¿Grandeza democrática o claudicación moral?
“Los terroristas intentan modificar nuestro comportamiento provocando miedo, incertidumbre y división en la sociedad”
Patrick J. Kennedy, Político estadounidense
Francia está de luto y su desolación la comparte todo el mundo occidental, porque el dolor, como el amor, no reconoce fronteras, idiomas, banderas, lenguas, razas ni religiones.
Como dice el Papa Francisco, no hay mayor blasfemia que matar en nombre de Dios. No nos engañemos. Es preciso estar invadido por un fanatismo realmente salvaje para creer que la serie de sórdidos crímenes del autodenominado Estado Islámico, son una colisión de culturas, o la lucha por una supuesta liberación. Se utiliza el nombre de Dios como escudo para librar una de las más primitivas batallas por el poder y el dominio del hombre por el hombre. Las inhumanas y sanguinarias masacres de Nueva York, Madrid, Londres y París entre otras, han marcado al terrorismo islámico y puesto al desnudo su carácter. Los islamistas son los matarifes, sí, pero no son ellos los únicos responsables de tamaño salvajismo. Otros les acompañan en este viaje hacia la barbarie, unos como actores y otros como admiradores, abiertos o camuflados.

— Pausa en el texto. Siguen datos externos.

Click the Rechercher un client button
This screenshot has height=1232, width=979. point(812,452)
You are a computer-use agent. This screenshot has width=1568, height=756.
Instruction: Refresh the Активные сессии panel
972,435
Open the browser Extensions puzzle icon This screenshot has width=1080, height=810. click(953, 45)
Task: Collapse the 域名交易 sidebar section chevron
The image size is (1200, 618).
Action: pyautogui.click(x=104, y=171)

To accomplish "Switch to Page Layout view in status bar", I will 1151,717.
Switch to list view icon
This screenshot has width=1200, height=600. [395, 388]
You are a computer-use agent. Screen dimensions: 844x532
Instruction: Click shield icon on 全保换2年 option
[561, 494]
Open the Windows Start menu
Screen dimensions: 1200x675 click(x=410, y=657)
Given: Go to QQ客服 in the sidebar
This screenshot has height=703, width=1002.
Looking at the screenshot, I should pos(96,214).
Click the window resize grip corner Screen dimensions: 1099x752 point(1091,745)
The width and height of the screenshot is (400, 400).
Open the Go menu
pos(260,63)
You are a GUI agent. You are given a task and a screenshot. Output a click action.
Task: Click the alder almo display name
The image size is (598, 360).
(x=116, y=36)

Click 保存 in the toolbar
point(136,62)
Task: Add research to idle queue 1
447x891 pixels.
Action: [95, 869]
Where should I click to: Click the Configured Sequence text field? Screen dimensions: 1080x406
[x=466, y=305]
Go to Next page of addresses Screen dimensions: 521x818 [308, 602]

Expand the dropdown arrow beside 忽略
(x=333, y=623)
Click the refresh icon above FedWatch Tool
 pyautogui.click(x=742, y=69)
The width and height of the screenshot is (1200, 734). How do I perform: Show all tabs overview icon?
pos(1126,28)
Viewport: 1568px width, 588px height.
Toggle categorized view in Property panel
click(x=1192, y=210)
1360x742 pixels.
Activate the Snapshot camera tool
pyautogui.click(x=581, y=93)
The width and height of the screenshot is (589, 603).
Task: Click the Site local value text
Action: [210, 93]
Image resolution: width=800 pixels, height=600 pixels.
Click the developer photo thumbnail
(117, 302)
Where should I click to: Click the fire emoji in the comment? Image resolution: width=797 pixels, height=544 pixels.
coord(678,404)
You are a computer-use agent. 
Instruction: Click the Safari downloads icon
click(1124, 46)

Hace ya años que la prestigiosa periodista Oriana Fallaci, refiriéndose a la masiva penetración árabe de que está siendo objeto Europa, declaraba al The Wall Street Journal que: “el servilismo con los invasores ha envenenado la democracia, con consecuencias obvias para la libertad de pensamiento y para el mismo concepto de libertad”.
Tenía razón Oriana Fallaci porque ¿Qué ocurre cuando al respeto de que hacen gala las democracias occidentales se imponen las exigencias de las culturas de aquellos a los que con un gran sentido de la hospitalidad acogemos? Sin correspondencia alguna en sus países de procedencia, los recién llegados exigen de inmediato a las autoridades de las naciones que les acogen, la supresión en lugares públicos de aquellos símbolos que puedan chocar con sus creencias; la construcción de recintos en los que puedan practicar sus ritos; libertad para utilizar las vestimentas propias de su cultura, aunque estas puedan suponer un riesgo para la seguridad pública; la atroz práctica de costumbres ancestrales en las mujeres, consideradas delito por las leyes occidentales, no solo porque violan los derechos humanos, sino porque privan a la mujer de uno de los atributos vitales de su existencia, muchas veces incluso con riesgo de su vida y la construcción de cementerios en los que los enterramientos se efectúen con arreglo a sus creencias, aun cuando estas sean consideradas en Occidente un riesgo para la salud pública.
La aceptación por parte de Occidente de estas imposiciones, constituye una claudicación mental, sicológica, social y cultural, que nos sitúa en un plano de inferioridad moral que afecta particularmente a Europa y se ha generalizado en Occidente.
Occidente hace tiempo que volvió la espalda a los valores propios del humanismo cristiano, que durante milenios, han sido su razón de ser, al tiempo que abrazaba el relativismo materialista.
Occidente ya no siente amor por sí mismo. En su propia historia solo ve lo que es deplorable y destructivo, mientras que ha dejado de ver en su obra todo lo que es grande y enriquecedor, y en el momento en el que una sociedad abandona sus principios y sus valores, aquello en lo que siempre ha creído, aquello por lo que siempre ha luchado, aquello que la ha hecho grande, esa sociedad está muerta; esa civilización de la que forma parte, está muerta.